● **ABOUT THIS TASK**:
Reproduce each line of the entries that carries "computer".
**** RECORDS SHOWN
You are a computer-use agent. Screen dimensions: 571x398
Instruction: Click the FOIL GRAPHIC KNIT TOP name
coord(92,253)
********
**** RECORDS SHOWN
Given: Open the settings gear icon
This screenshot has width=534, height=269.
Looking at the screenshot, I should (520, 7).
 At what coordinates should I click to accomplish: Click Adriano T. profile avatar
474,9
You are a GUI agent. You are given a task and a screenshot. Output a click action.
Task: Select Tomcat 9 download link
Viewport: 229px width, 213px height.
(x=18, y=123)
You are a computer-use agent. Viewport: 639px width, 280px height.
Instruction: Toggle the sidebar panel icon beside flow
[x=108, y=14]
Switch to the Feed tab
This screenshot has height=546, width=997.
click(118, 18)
********
**** RECORDS SHOWN
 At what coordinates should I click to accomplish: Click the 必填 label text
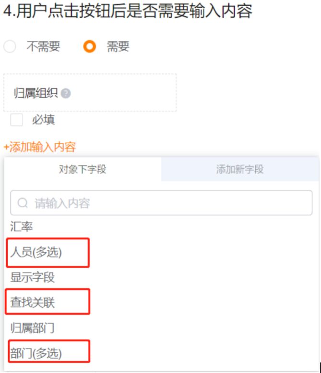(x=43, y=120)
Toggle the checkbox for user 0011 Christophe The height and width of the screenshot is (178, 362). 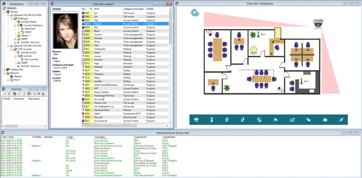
********
● **SOLUTION TO THE EXERCISE**:
You are a computer-use agent. Screen dimensions: 571x398
You are a computer-use agent. Viewport: 639px width, 280px height.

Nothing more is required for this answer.